I note that Flinders Shire Council has made no submissions to suggest they could not represent their own interests if leave was not granted, so I will not consider that requirement any further.
Fairness between the parties
Mr Hartley contends Flinders Shire Council has failed to address why legal representation is necessary, arguing they have capacity to self-represent or could access representation by the LGAQ.[24] He further points to the legislative examples of when it might be unfair to refuse leave, noting Council does not fall into either example.[25]
[24] Submissions of the Applicant, filed 11 September 2025, 3.
[25] Reproduced at [5] above; Submissions of the Applicant, filed 11 September 2025, 3.
Mr Hartley made submissions regarding the capacity of the Flinders Shire Council as an employer, describing them as a 'notable employer in North Western QLD' that employs 'approximately 130 employees'. The fact that Flinders Shire Council are equipped with a Department of Human Resources and Governance is pointed to by Mr Hartley to argue that Flinders Shire Council has the capacity to represent itself in these proceedings.[26]
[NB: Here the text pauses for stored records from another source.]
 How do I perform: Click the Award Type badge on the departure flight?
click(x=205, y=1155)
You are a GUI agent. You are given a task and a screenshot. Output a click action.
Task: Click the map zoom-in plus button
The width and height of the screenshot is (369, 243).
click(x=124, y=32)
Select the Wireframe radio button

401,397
[26] Submissions of the Applicant, filed 11 September 2025, 3.
Council has not suggested they could not represent themselves if leave is not granted. They argue the proceedings could be conducted more efficiently having regard to the complexity of the matter if legal representation was granted. As already found, I concur with that view.
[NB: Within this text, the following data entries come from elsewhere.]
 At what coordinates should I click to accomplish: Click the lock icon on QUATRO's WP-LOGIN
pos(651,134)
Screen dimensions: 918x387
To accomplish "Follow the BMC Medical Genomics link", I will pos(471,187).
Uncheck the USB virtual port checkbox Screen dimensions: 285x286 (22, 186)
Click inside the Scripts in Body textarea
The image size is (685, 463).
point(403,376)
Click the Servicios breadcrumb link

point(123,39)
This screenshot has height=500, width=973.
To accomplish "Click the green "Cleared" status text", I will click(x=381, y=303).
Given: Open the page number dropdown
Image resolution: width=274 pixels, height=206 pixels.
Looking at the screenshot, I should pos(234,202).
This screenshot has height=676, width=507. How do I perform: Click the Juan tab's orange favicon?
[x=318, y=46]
As a person without the financial means to engage legal representatives, Mr Hartley submits he would be significantly disadvantaged if leave were granted to Flinders Shire Council to be legally represented.[27] It is said by Mr Hartley that such an outcome would not be within the spirit of the legislation.
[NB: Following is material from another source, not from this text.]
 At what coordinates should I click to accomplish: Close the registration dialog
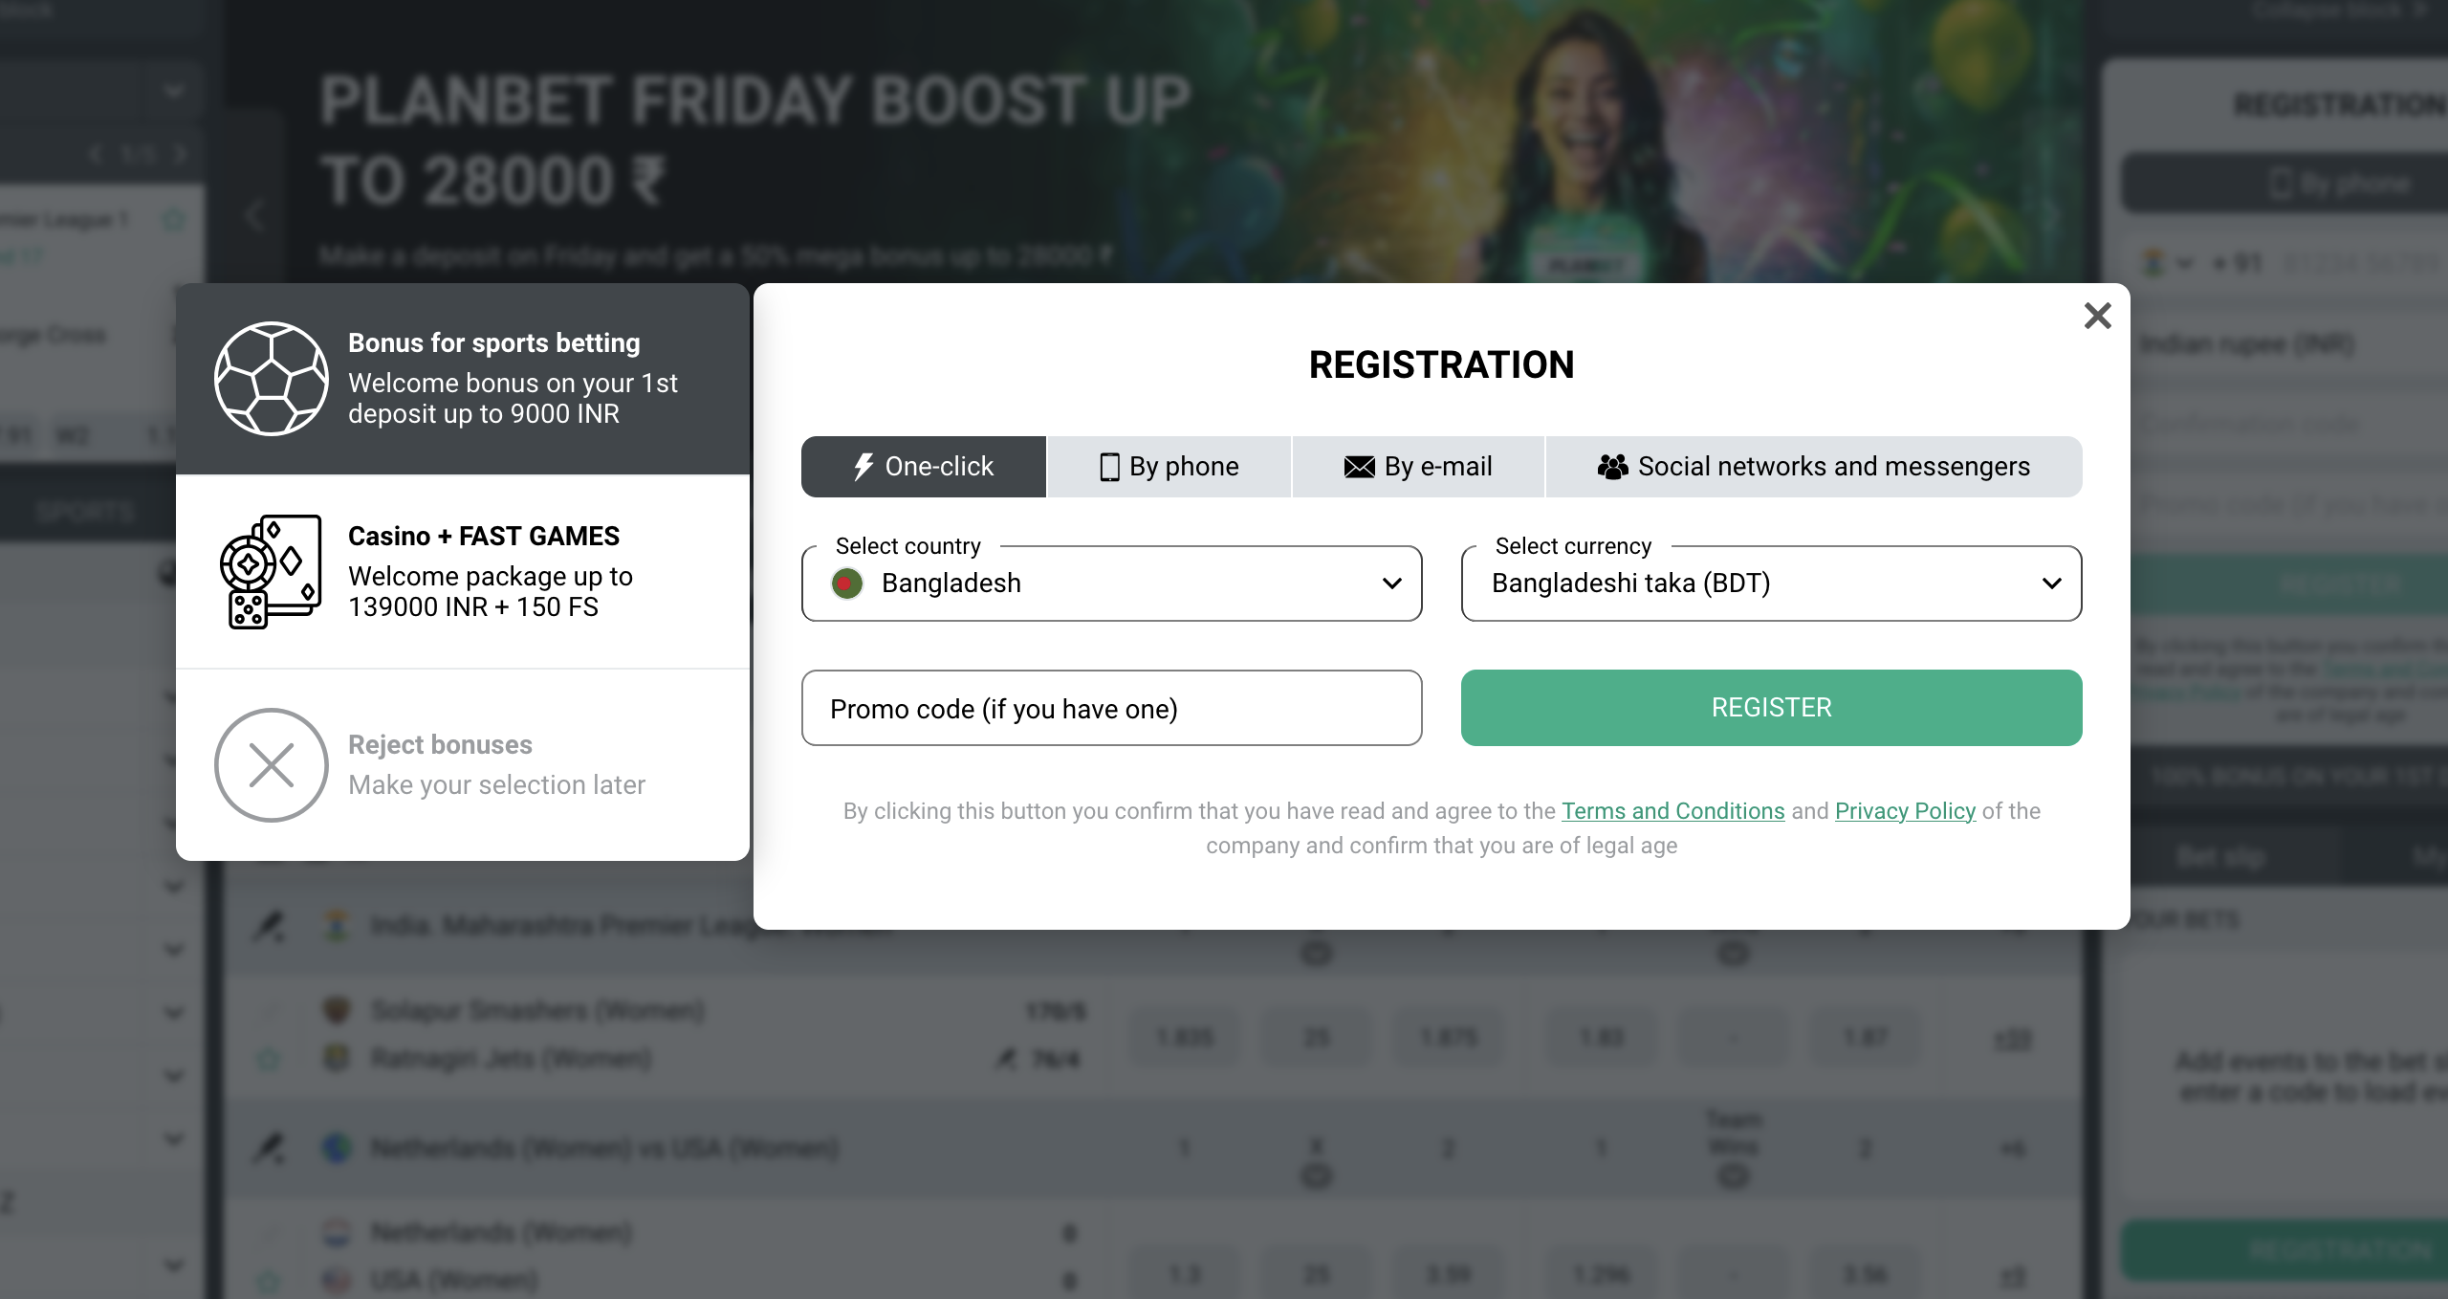(x=2097, y=316)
[27] Submissions of the Applicant, filed 11 September 2025, 3.
The commentary of Neate IC in Wanninayake,[28] as cited by O’Connor VP in State of Queensland (Department of the Premier and Cabinet) v Dawson,[29] is relevant here:
The fact that one party, either by choice or circumstances, is not represented by a lawyer is no reason to deny the other party or parties of legal representation, particularly in significant and potentially complex cases...
To the extent that a self-represented party considers it likely that they will be at some disadvantage in proceedings where the other party is, or parties are, represented by lawyers, the self-represented party should proceed on the basis that the Commission will attempt to ensure that the proceedings are conducted fairly within the time allocated for the hearing.
[28] Wanninayake v State of Queensland (Department of Natural Resources and Mines) [2014] QIRC 079, 6 (Neate IC).
[29] State of Queensland (Department of the Premier and Cabinet) v Dawson [2021] QIRC 118, [25].
It is not inherently unfair or unjust for one party to be legally represented because the other party is not. It is the role of the Commission to ensure the presence of legal representatives does not result in unfairness by ensuring the proceedings are conducted in a manner that is fair and just to all parties.[30]
[30] Harris v State of Queensland (Queensland Corrective Services) [2025] QIRC 245, [46] (Power IC).
I do not accept that granting leave for the Respondent to be legally represented impacts fairness to the extent that would weigh in favour of not granting leave.
Conclusion
Having established the jurisdictional fact set out in s 530(4)(a) of the Act, my discretion to determine whether to grant leave is enlivened. Having weighed efficiency and fairness considerations I will exercise my discretion in favour of granting leave to the Respondent to be legally represented.
I order accordingly.
Order
Leave is granted for the Respondent to be legally represented pursuant to s 530(1)(e)(ii) of the Industrial Relations Act 2016 (Qld).